Writing a Positional-Only Function
00:00
All right. So what’s the new thing that we wanted to talk about here? Right, new is in parentheses, because at least the slash (/
) here was 3.8.
00:10
The star (*
) might have been earlier, but Python 3.8 is really when all this sort of comes together.
00:18
So looking at the first function here, positional_only()
, putting the /
as if it were the last parameter in this function definition means that every parameter before that needs to be positional. So it can’t be a keyword argument.
00:34
And that’s kind of a strange syntax that you don’t really see much in Python, like just the slash used as an argument. Right. You might want to, you know, like put quotes (""
) around it or something like that if you see it like this, but that’s actually valid syntax starting from 3.8 upwards.
00:51
Exactly. Yeah.

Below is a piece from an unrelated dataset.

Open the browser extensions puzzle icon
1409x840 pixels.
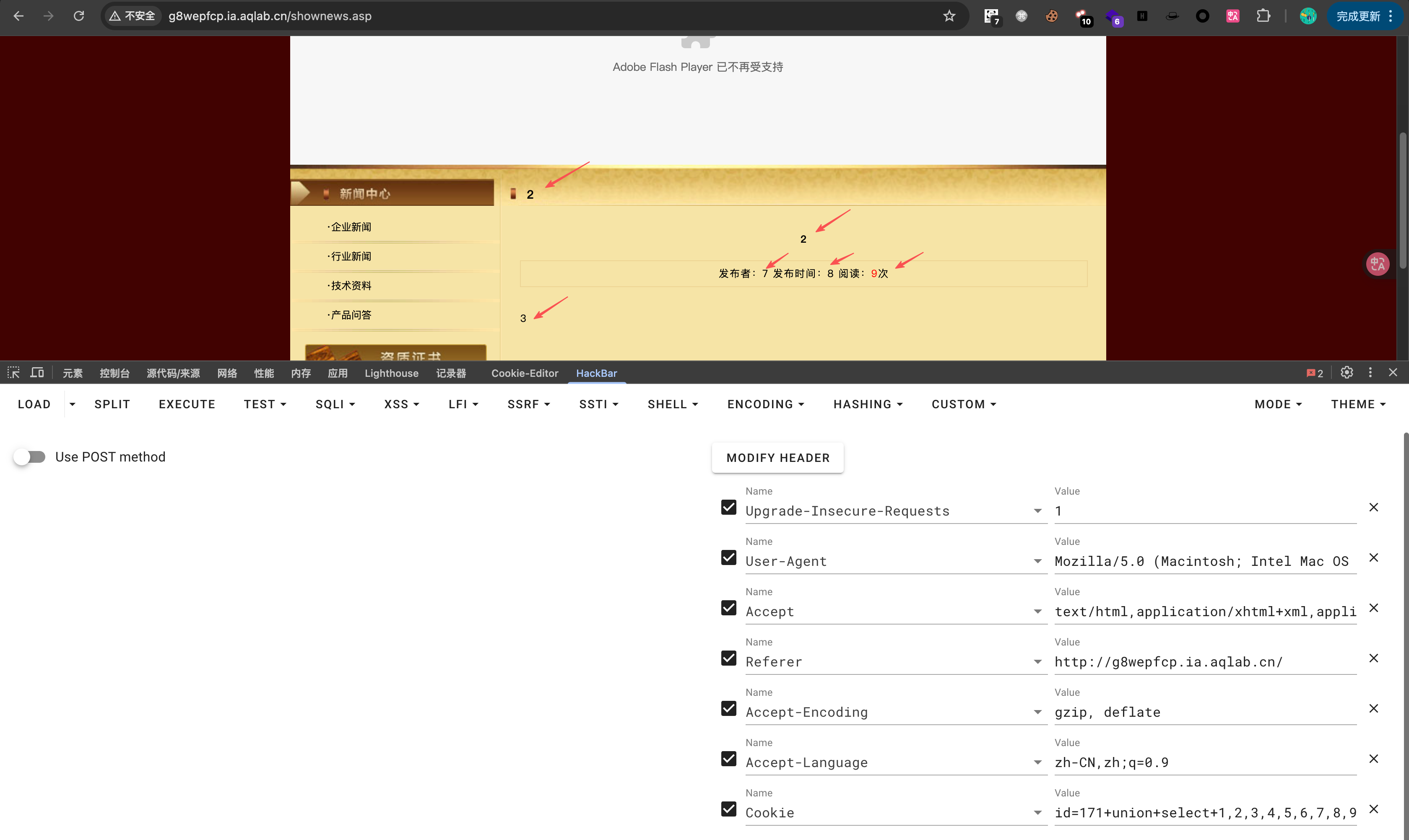click(1263, 16)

You might be tempted to do that, but it’s—the error you get if you try to call the function with a keyword argument, you get a TypeError
saying that some positional-only arguments are passed as keyword arguments. So really before this syntax, like we just explored before, there wasn’t really any, a way to define something as a positional-only argument, right?

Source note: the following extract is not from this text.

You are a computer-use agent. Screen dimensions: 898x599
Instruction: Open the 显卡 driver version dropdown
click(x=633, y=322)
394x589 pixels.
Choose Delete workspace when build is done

01:15 Because we did have the same function signature with positional arguments, but we were still always able to call them as keyword arguments as well when actually calling the function. Right.
01:27 So new feature, 3.8 upwards. Now you can actually say this needs to be a positional argument, but you can still have the default values. Right, exactly. You can just call it without any input still, as you did before. Yeah, exactly. I think it just gives you a bit more flexibility or it allows you to customize how you want this function to be called, how you want it to be used.